◆ 記述課題 a ◆
GT-5000の記事では、“GT思想”を掲げたターンテーブルは何のシリーズ以来、およそ何年振りの登場だと述べていますか。

◆ 文書 ◆
"""

なお、GT-5000のピアノフィニッシュ仕様モデルも会場に展示された。こちらは発売は決定しているが、価格や発売時期については追ってアナウンスされる。

GT-5000のピアノ仕上げモデルもラインナップ予定

音の本質を基本に忠実に追求するという独自の “GT思想”(Gigantic & Tremendous)に基づいて開発されたというベルトドライブ方式のアナログターンテーブル。本機はこれまでも各種イベントにて先行して展示やデモが行われてきたが(関連記事)、今回正式な発売日と価格がついに決定したかたちだ。なお、“GT 思想” を掲げたターンテーブルは「GT-2000」シリーズ以来、およそ36年振りの登場となる。

トーンアーム部

背面部。XLRバランス出力も搭載

すでに度々試作機の披露が行われているにも関わらず発売日が'19年4月とかなり先になる理由については「フラグシップモデルとして妥協のない音の追い込みを現在行っているため」とのこと。また、GT-5000を構成するパーツのほとんどが金型によるものではないため精度や品質を追求するのに相当の手間がかかることも理由とのことだ。

"""

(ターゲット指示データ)
"""

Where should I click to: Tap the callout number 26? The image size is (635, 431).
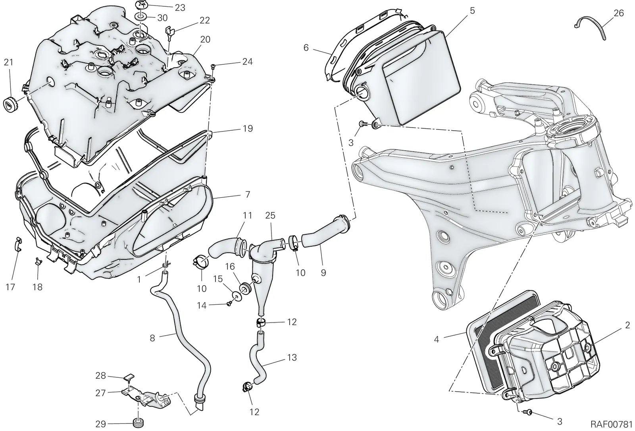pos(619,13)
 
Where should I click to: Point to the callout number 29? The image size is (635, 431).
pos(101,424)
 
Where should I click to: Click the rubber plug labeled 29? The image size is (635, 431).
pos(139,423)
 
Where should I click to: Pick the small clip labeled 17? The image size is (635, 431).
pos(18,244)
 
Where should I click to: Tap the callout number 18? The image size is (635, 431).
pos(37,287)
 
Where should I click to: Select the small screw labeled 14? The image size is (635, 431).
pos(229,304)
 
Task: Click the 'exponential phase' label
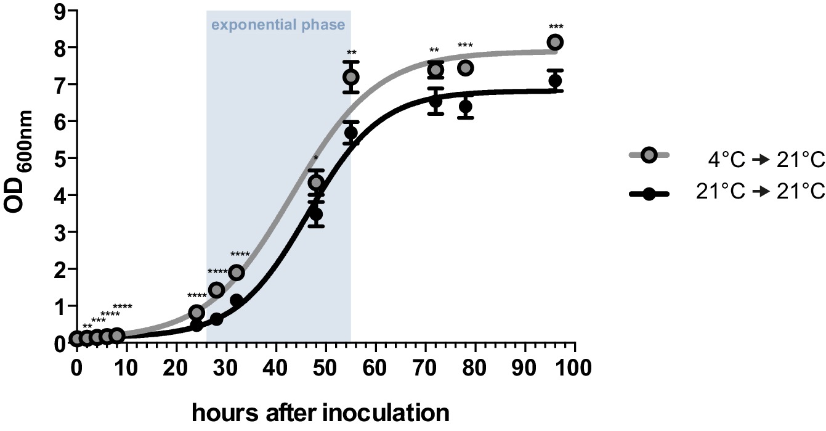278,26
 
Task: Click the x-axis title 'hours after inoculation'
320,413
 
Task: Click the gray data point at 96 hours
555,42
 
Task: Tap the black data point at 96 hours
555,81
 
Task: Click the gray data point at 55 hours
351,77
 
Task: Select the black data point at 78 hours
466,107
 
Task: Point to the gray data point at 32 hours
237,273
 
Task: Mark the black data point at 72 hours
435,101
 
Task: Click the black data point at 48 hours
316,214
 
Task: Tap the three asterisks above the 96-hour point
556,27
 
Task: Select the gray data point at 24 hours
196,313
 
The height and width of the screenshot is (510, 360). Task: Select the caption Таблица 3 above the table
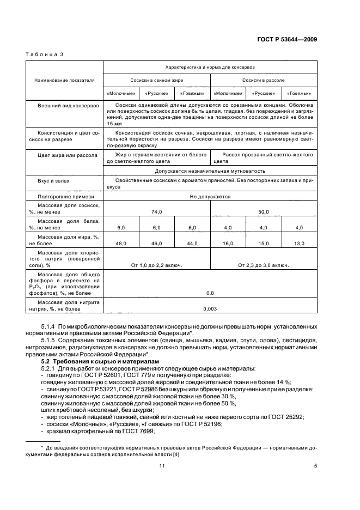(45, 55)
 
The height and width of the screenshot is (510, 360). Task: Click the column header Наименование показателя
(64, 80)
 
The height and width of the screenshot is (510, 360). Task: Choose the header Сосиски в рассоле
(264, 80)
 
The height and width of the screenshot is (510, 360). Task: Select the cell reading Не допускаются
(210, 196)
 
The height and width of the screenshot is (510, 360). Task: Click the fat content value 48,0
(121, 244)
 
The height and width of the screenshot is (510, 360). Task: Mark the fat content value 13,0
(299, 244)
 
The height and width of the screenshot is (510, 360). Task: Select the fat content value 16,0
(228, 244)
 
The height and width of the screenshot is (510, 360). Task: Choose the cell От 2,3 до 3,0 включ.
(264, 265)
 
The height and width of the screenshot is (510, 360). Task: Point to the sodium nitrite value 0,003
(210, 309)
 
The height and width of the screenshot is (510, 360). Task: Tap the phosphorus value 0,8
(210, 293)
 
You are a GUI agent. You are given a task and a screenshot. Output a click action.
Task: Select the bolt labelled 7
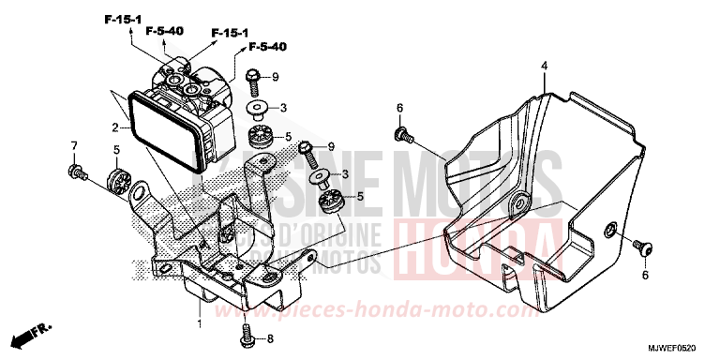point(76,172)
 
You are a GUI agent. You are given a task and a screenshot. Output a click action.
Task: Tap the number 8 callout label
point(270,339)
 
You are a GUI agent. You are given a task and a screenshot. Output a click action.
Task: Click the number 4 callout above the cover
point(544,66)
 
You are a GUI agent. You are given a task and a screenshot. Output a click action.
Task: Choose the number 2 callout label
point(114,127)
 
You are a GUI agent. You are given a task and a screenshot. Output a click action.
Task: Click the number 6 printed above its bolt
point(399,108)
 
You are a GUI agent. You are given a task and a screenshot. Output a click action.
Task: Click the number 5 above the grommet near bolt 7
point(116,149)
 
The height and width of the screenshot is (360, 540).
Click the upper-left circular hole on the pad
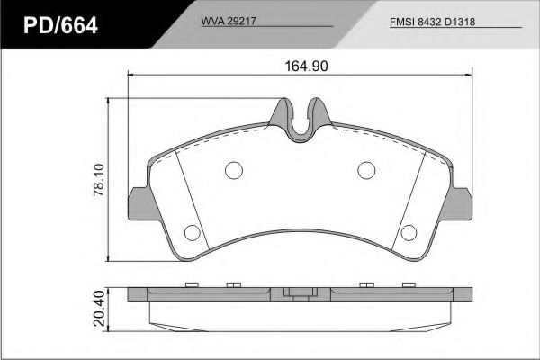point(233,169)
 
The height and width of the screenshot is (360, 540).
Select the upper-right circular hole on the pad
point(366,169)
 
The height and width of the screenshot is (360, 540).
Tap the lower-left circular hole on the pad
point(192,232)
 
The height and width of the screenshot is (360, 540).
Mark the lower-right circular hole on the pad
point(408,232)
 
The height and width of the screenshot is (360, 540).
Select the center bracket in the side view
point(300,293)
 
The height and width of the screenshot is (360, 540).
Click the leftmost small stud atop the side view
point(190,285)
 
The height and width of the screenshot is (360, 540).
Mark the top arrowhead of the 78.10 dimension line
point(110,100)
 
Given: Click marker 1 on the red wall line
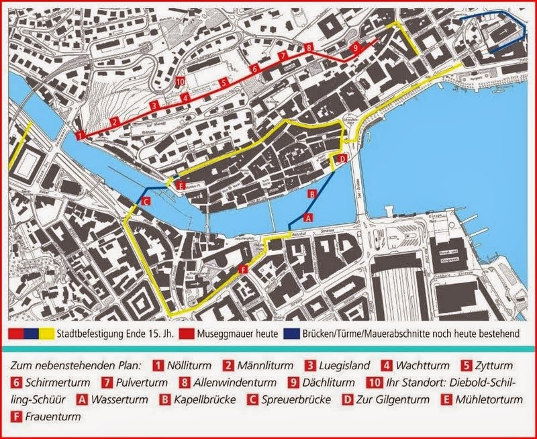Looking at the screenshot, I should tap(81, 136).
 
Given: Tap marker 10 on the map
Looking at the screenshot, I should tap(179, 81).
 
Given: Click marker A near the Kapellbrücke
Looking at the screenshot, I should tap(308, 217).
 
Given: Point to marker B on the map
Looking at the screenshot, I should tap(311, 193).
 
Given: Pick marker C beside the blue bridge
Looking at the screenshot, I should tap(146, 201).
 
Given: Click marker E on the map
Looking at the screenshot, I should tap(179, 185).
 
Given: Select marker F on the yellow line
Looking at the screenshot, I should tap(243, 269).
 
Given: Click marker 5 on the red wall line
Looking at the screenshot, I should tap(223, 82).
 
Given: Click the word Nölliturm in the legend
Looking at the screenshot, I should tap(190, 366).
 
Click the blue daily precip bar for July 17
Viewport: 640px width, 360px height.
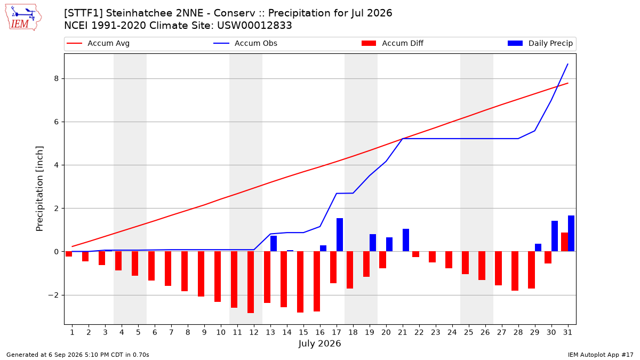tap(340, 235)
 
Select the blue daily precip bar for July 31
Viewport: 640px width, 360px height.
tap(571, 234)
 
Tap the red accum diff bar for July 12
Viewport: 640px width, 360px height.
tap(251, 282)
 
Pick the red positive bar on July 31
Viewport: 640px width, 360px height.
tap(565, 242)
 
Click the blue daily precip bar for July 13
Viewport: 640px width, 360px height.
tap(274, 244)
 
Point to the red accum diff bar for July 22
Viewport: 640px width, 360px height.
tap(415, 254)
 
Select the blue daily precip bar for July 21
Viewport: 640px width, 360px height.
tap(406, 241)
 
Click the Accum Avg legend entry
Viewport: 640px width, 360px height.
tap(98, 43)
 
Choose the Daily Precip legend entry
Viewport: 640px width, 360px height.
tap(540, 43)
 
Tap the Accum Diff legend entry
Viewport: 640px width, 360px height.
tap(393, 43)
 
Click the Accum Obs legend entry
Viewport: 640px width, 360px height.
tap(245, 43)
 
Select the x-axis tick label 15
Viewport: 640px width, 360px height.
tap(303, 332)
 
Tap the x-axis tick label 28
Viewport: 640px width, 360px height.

"""

◆ 記述課題 b ◆
エントリのうち、「size」という語を含む行をすべて集めてください。

◆ 正しい結果 a ◆
「GT-2000」シリーズ以来、およそ36年振りの登場です。

◆ 正しい結果 b ◆
Where should I click to: Tap the callout number 26? The image size is (635, 431).
Where should I click to: Point to the callout number 29? The image size is (635, 431).
Where should I click to: Click the rubber plug labeled 29? The image size is (635, 431).
Where should I click to: Pick the small clip labeled 17? The image size is (635, 431).
Where should I click to: Tap the callout number 18? The image size is (635, 431).
Where should I click to: Select the small screw labeled 14? The image size is (635, 431).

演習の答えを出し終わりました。